**INFORMATION PROVIDED:**

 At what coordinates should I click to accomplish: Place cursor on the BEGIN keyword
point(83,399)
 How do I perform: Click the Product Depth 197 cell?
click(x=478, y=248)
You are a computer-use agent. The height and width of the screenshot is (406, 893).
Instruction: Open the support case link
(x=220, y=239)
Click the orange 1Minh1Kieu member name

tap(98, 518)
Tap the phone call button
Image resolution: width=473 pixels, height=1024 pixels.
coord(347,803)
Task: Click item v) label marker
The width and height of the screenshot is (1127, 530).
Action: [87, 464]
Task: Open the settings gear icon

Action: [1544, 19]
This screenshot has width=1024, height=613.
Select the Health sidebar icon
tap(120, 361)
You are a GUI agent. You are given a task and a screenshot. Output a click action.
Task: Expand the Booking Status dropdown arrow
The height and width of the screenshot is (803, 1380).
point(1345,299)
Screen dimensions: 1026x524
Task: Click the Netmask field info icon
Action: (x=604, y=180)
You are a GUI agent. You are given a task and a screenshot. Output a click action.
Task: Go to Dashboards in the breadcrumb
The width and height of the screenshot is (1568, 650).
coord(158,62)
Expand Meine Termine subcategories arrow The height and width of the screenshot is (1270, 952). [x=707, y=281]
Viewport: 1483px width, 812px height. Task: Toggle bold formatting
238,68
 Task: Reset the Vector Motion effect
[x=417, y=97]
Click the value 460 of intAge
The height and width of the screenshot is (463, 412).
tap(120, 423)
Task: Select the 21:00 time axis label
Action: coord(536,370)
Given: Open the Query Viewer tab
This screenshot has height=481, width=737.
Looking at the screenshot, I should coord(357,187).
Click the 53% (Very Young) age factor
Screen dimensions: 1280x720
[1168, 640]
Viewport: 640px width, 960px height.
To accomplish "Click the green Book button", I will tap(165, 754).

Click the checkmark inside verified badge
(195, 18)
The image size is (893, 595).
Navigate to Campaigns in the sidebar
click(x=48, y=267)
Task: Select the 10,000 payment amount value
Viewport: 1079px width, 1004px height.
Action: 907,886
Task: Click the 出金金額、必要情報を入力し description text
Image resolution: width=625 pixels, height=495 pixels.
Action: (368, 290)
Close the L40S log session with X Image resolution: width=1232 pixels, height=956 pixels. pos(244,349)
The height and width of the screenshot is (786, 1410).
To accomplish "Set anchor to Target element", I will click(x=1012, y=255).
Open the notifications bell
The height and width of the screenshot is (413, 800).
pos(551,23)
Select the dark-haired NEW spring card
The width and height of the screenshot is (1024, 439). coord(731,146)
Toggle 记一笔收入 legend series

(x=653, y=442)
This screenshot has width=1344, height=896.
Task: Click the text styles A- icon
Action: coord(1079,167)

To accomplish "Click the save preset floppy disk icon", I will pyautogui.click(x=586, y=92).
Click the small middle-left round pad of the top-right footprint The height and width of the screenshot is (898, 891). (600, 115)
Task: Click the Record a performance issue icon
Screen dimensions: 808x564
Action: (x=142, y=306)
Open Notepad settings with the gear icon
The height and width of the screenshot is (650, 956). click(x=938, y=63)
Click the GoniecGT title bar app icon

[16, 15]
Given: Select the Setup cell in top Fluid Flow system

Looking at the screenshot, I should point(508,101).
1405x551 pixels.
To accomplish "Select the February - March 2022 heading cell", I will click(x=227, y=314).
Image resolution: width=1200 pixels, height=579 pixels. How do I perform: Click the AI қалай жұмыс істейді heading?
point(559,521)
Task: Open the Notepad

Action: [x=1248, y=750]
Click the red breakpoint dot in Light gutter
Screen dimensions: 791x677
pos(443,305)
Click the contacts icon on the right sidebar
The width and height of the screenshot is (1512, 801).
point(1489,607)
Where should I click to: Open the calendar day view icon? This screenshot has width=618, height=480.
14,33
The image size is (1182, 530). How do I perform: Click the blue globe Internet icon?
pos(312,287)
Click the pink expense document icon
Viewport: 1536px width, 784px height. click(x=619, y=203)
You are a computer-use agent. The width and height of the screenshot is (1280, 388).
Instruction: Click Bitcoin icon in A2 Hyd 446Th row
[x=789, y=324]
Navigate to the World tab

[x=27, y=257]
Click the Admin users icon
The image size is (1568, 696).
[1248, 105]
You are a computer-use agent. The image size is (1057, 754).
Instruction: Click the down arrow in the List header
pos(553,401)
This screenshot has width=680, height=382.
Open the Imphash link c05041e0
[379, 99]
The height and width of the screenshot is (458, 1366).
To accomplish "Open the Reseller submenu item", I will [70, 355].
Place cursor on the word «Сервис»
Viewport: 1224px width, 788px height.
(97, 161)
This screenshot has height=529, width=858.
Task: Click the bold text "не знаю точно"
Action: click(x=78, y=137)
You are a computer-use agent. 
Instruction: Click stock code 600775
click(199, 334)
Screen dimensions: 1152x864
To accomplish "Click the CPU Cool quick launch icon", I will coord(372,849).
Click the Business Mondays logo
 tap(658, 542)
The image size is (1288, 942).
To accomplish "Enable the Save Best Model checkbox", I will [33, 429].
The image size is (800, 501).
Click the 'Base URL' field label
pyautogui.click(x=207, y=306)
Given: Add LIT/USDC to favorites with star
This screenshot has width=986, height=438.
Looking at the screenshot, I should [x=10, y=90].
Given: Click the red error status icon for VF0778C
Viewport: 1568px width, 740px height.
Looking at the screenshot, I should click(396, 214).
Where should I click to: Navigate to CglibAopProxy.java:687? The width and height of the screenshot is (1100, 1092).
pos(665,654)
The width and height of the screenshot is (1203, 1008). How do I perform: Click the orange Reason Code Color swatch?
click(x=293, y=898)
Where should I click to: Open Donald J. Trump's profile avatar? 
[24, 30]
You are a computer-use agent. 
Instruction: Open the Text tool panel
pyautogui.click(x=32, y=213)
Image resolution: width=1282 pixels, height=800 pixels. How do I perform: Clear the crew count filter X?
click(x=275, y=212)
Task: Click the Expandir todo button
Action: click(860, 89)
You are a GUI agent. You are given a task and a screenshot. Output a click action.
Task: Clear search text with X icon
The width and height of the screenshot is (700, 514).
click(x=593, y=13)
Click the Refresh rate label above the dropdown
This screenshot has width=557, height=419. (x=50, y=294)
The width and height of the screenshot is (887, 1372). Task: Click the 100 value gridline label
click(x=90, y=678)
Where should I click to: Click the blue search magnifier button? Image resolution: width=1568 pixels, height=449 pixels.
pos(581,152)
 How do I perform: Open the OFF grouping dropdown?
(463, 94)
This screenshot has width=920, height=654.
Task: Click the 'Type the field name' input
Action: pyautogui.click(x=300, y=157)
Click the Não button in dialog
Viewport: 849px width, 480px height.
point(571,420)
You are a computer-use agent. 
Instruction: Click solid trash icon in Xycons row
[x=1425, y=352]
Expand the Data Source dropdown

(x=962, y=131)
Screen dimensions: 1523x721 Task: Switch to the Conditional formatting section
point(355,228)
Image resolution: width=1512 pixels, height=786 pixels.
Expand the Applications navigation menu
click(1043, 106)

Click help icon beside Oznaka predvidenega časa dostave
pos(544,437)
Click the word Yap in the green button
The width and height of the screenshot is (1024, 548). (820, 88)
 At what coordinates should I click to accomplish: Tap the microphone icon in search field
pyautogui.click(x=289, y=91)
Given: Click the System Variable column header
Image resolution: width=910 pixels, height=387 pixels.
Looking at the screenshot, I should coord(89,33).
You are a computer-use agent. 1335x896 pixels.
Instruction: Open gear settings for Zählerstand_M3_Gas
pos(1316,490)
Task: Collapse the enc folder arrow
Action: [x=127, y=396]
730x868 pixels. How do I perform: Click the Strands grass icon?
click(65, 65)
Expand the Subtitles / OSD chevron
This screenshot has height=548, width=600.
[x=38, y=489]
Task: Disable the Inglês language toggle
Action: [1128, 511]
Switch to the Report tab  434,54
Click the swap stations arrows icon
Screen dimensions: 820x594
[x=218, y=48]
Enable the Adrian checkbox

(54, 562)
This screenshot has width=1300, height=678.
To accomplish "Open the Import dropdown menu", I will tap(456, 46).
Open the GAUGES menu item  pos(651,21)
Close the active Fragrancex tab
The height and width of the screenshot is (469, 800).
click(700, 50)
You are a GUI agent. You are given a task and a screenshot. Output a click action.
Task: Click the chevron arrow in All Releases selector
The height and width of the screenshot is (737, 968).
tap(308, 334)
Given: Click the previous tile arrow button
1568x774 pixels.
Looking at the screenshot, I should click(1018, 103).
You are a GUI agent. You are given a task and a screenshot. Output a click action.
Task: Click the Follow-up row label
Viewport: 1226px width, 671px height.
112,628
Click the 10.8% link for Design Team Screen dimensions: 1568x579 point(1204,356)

**THE TASK:**
Which lines in the records above include the word "computer"? Copy them out.

**ANSWER TO THIS EXERCISE:**
You are a computer-use agent. The height and width of the screenshot is (406, 893).
You are a computer-use agent. The width and height of the screenshot is (1280, 388).
You are a computer-use agent. The image size is (1057, 754).
You are a computer-use agent. 
You are a computer-use agent. 
You are a computer-use agent. 
You are a computer-use agent. 1335x896 pixels.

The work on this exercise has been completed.